(TEXT EXCERPT):
-*-*-
UNITED STATES DISTRICT COURT EASTERN DISTRICT OF NEW YORK
Aug 16, 2012
12-CV-3802 (JG) (E.D.N.Y. Aug. 16, 2012)

Opinion

12-CV-3802 (JG)

08-16-2012

TYRONE PRINCE, Plaintiff, v. DASSILYN, Landlady, Defendant.


NOT FOR PUBLICATION


MEMORANDUM AND ORDER

JOHN GLEESON, United States District Judge:

On July 30, 2012, plaintiff Tyrone Prince filed this pro se complaint against his landlord. Plaintiff's request to proceed in forma pauperis is granted for the limited purpose of this Order, but the complaint is hereby dismissed.

BACKGROUND

Plaintiff alleges that he rents a room at 1447 East 87th Street in Brooklyn, New York, from defendant Ms. Dassilyn. He has been paying rent of $160 in cash per week since he moved in, around October 2011. He alleges that Dassilyn has erroneously claimed that he owes $60 of back rent. He also alleges that a disagreement arose about dirty dishes left in the sink. According to his complaint, Plaintiff received a telephone call from Dassilyn on July 15, 2012, demanding that he move out. Plaintiff states that he has sought advice from the Housing Court, the Community Affairs Officer at the 69th Precinct, and the District Attorney's Office. He now asks this court "to order the defendant to reimburse all the cash money paid to her, since my tenancy."

DISCUSSION

The court is mindful that "[a] document filed pro se is to be liberally construed, and a pro se complaint, however inartfully pleaded, must be held to less stringent standards than formal pleadings drafted by lawyers." Erickson v. Pardus, 551 U.S. 89, 94 (2007) (internal quotation marks and citations omitted). If a liberal reading of the complaint "gives any indication that a valid claim might be stated," the court must grant leave to amend the complaint. See Cuoco v. Moritsugu, 222 F.3d 99, 112 (2d Cir. 2000) (internal quotation omitted). However, "a complaint must contain sufficient factual matter . . . to 'state a claim to relief that is plausible on its face.'" Ashcroft v. Iqbal, 556 U.S. 662, 678 (2009) (quoting Bell Atl. Corp. v. Twombly, 550 U.S. 544, 570 (2007)). Moreover, pursuant to the in forma pauperis statute, the court must dismiss a complaint if it determines that the action is "(i) frivolous or malicious; (ii) fails to state a claim on which relief may be granted; or (iii) seeks monetary relief against a defendant who is immune from such relief." 28 U.S.C. § 1915(e)(2)(B).
-*-*-
(Raw records)
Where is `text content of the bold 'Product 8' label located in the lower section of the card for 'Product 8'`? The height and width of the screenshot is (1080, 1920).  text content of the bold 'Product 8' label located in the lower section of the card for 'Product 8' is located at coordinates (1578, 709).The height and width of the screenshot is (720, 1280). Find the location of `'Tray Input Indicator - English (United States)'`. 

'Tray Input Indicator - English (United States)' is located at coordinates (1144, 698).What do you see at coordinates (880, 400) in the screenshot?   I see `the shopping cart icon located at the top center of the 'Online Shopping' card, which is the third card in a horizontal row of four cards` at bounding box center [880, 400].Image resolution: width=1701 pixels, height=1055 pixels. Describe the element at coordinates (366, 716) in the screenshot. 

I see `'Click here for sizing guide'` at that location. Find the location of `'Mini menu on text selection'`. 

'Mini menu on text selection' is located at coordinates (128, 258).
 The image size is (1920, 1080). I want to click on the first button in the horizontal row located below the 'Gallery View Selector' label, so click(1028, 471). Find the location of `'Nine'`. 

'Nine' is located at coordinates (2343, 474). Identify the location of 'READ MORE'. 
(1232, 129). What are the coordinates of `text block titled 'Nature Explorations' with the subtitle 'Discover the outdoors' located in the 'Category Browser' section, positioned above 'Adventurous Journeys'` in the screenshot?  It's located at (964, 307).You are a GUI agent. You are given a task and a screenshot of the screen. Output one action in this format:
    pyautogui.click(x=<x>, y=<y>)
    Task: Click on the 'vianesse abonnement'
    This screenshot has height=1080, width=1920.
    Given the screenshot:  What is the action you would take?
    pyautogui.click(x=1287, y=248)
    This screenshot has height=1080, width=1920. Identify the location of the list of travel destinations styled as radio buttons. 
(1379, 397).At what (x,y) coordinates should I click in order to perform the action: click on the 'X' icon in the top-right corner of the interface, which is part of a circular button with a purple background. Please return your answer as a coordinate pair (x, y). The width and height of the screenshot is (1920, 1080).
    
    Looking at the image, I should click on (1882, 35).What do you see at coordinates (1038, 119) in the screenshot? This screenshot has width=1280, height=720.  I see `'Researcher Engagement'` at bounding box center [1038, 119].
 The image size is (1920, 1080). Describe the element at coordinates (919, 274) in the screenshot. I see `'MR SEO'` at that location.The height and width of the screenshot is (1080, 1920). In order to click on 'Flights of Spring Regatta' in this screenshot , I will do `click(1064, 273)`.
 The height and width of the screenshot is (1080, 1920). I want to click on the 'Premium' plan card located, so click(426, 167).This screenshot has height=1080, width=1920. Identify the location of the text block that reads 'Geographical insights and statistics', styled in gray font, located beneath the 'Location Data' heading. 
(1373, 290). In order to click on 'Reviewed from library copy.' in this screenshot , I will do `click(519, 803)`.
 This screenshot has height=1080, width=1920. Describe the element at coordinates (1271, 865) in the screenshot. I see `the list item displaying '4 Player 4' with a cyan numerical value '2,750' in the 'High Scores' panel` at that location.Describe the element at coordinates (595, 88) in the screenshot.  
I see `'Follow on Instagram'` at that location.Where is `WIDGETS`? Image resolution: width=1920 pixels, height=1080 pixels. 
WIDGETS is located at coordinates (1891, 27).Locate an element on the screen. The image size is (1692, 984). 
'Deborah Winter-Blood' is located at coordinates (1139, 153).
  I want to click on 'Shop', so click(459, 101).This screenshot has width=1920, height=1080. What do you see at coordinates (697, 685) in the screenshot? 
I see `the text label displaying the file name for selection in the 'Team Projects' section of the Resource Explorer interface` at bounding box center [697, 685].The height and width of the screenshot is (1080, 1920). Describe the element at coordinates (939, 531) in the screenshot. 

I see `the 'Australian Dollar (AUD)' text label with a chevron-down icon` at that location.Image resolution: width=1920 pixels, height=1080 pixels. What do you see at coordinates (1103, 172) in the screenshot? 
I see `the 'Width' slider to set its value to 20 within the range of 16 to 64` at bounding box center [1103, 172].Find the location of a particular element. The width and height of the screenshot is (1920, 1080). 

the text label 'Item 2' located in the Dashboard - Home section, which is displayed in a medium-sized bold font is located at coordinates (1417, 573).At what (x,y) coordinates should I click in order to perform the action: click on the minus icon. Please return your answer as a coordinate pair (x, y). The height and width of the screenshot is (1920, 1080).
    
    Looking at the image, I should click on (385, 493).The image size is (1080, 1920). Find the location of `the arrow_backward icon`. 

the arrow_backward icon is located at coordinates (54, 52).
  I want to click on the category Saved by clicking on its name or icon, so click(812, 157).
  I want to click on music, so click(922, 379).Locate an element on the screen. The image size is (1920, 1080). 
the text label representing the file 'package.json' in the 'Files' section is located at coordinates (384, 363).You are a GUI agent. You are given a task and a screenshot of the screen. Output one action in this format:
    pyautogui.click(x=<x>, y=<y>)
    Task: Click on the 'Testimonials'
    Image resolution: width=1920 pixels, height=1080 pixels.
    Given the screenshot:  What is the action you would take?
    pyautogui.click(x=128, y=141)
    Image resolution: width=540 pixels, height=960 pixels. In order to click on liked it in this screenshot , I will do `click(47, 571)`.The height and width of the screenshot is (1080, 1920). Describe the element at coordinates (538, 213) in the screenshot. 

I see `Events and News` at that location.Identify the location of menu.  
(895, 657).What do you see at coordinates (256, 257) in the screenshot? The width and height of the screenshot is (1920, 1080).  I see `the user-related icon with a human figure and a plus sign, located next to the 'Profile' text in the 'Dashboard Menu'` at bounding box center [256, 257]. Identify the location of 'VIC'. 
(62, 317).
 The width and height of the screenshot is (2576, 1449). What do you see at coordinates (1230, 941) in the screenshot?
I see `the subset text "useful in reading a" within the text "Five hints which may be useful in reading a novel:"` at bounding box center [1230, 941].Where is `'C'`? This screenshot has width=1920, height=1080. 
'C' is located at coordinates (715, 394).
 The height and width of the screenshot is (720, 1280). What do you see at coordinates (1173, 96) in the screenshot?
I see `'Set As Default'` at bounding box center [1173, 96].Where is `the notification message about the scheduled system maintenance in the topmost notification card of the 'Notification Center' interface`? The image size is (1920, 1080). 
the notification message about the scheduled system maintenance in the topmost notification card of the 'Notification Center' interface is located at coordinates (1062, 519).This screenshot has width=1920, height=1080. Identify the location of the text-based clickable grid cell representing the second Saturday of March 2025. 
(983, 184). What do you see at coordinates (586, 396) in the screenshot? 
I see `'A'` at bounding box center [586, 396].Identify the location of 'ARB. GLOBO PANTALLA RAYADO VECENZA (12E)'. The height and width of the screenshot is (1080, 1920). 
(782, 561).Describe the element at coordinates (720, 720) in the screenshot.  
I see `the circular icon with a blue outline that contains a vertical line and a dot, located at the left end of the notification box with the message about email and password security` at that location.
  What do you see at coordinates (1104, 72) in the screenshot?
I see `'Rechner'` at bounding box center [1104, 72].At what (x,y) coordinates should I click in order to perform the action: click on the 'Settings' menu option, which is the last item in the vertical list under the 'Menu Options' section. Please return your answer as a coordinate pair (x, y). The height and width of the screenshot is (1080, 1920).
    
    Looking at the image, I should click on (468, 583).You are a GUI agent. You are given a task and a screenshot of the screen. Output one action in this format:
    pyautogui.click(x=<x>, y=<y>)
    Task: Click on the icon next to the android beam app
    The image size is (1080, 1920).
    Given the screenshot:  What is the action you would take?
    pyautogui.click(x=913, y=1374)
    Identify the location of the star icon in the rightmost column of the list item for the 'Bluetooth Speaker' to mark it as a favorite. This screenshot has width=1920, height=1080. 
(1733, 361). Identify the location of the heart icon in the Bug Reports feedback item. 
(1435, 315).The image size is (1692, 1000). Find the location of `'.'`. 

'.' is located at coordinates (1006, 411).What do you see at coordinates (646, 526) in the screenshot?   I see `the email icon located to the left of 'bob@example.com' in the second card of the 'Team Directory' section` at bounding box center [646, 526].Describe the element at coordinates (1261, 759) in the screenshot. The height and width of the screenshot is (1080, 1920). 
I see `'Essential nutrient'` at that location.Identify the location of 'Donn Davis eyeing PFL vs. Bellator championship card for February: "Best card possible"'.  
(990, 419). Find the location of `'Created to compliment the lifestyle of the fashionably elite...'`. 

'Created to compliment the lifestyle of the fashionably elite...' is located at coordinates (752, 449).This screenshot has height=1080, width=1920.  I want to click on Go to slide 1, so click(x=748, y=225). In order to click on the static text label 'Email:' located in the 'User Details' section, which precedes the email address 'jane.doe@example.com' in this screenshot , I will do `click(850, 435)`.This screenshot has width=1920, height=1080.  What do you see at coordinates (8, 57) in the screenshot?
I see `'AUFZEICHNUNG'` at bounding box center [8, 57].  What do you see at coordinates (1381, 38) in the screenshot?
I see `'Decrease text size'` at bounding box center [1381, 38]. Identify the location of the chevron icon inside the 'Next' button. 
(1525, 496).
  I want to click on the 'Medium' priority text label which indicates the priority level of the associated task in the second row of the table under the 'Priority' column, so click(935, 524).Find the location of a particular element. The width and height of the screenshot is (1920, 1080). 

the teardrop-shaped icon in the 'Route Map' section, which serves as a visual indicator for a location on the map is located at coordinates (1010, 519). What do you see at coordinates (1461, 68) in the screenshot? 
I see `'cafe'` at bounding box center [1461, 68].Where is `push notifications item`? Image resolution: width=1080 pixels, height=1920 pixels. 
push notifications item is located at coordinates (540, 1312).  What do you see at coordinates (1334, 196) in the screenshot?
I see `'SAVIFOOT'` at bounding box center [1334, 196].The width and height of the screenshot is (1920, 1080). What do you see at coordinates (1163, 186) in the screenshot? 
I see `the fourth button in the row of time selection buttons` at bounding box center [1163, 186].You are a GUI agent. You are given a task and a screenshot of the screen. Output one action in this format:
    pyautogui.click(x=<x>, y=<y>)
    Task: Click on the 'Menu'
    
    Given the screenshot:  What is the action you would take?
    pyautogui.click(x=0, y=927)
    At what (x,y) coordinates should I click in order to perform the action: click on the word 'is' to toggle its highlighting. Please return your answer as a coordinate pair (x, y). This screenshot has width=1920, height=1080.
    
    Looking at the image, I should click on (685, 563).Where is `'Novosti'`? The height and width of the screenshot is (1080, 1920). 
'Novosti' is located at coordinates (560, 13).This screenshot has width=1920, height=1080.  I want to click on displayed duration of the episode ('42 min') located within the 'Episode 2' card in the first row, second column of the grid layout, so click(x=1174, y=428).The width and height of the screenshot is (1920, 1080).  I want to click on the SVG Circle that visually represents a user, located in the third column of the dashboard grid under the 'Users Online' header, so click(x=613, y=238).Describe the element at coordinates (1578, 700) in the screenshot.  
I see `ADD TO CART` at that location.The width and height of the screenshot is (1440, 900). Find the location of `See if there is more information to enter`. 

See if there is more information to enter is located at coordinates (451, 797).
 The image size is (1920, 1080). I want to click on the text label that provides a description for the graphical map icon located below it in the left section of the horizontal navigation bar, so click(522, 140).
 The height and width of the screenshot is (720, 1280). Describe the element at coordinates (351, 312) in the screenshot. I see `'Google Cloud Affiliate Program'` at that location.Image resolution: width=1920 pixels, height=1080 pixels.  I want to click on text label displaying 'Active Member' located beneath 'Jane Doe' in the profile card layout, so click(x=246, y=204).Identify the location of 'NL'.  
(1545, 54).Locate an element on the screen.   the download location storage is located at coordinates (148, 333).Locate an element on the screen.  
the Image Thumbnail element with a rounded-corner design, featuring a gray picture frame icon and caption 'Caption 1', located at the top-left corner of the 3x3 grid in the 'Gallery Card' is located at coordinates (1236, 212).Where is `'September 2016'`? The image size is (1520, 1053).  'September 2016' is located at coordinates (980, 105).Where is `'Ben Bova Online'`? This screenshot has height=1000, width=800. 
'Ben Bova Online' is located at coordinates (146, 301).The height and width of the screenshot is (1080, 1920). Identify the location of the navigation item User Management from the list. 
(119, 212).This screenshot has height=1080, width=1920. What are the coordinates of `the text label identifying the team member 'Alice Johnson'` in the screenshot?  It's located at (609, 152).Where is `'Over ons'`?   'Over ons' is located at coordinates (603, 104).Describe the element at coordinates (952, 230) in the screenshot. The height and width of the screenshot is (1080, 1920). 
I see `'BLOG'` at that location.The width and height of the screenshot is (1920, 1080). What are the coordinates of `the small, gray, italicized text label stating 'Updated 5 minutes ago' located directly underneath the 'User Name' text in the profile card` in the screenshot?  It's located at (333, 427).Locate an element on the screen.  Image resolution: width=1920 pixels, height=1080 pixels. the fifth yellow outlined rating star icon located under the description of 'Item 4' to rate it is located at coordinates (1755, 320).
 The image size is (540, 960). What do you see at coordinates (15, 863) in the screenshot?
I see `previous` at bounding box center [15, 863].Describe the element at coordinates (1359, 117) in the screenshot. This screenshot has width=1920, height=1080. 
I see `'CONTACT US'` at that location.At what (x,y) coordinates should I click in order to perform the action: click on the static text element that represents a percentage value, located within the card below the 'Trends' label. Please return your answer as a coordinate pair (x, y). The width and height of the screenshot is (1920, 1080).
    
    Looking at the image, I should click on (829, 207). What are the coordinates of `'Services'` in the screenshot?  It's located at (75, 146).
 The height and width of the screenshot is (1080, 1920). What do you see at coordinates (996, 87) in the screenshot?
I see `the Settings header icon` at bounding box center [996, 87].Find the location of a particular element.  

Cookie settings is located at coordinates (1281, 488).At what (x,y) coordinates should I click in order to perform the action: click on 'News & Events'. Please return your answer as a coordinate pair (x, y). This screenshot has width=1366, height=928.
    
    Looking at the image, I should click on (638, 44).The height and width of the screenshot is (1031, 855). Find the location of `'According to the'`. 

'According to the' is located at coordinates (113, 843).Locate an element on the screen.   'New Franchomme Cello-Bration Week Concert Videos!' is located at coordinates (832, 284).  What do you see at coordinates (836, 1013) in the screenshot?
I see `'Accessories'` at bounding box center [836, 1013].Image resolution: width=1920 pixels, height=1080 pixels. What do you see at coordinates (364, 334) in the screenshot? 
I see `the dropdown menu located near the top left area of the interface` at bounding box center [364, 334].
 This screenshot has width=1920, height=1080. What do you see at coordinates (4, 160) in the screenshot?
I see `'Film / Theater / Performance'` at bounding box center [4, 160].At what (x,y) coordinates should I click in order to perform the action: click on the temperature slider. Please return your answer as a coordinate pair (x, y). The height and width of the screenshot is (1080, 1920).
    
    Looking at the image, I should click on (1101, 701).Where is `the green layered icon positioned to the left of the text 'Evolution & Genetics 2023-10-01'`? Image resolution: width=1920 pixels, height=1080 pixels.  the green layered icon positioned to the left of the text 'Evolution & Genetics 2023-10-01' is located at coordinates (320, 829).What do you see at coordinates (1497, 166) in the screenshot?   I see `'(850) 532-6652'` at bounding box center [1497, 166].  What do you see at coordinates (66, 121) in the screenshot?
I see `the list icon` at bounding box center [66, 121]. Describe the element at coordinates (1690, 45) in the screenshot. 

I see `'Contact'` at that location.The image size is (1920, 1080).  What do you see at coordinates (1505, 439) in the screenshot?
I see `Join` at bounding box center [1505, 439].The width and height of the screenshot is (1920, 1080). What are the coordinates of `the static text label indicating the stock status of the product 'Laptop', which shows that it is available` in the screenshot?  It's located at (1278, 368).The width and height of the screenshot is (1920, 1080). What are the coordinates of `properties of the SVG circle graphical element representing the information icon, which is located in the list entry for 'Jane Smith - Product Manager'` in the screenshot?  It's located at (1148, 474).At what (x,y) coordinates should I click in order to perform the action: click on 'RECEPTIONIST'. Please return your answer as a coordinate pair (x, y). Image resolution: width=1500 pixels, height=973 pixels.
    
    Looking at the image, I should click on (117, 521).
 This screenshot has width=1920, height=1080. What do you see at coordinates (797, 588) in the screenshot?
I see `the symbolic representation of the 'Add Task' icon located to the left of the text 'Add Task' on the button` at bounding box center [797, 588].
-*-*-
(LIST OF TASKS):
[1] Rewrite everything in the court order from "On July 30, 2012, plaintiff" down to "is hereby dismissed.", using "landlady" in place of "landlord".
[2] Extend the court order past its last sentence with further text of your own.
The listing has no connection to the court order.

(RESPONSES TO THE EXERCISE):
[1]
On July 30, 2012, plaintiff Tyrone Prince filed this pro se complaint against his landlady. Plaintiff's request to proceed in forma pauperis is granted for the limited purpose of this Order, but the complaint is hereby dismissed.

[2]
A plaintiff seeking to bring a lawsuit in federal court also must establish that the court has subject matter jurisdiction over the action. See, e.g., Rene v. Citibank NA, 32 F. Supp. 2d 539, 541-42 (E.D.N.Y. 1999). "[F]ailure of subject matter jurisdiction is not waivable and may be raised at any time by a party or by the court sua sponte. If subject matter jurisdiction is lacking, the action must be dismissed." Lyndonville Sav. Bank & Trust Co. v. Lussier, 211 F.3d 697, 700-01 (2d Cir. 2000). Federal subject matter jurisdiction is available only when the complaint presents a federal question, or when plaintiff and defendants have complete diversity of citizenship and the amount in controversy exceeds $75,000. See U.S. Const. art. III, § 2; 28 U.S.C. §§ 1331, 1332. In order to invoke federal question jurisdiction, the plaintiff's claim(s) must "aris[e] under the Constitution, laws, or treaties of the United States." 28 U.S.C. § 1331.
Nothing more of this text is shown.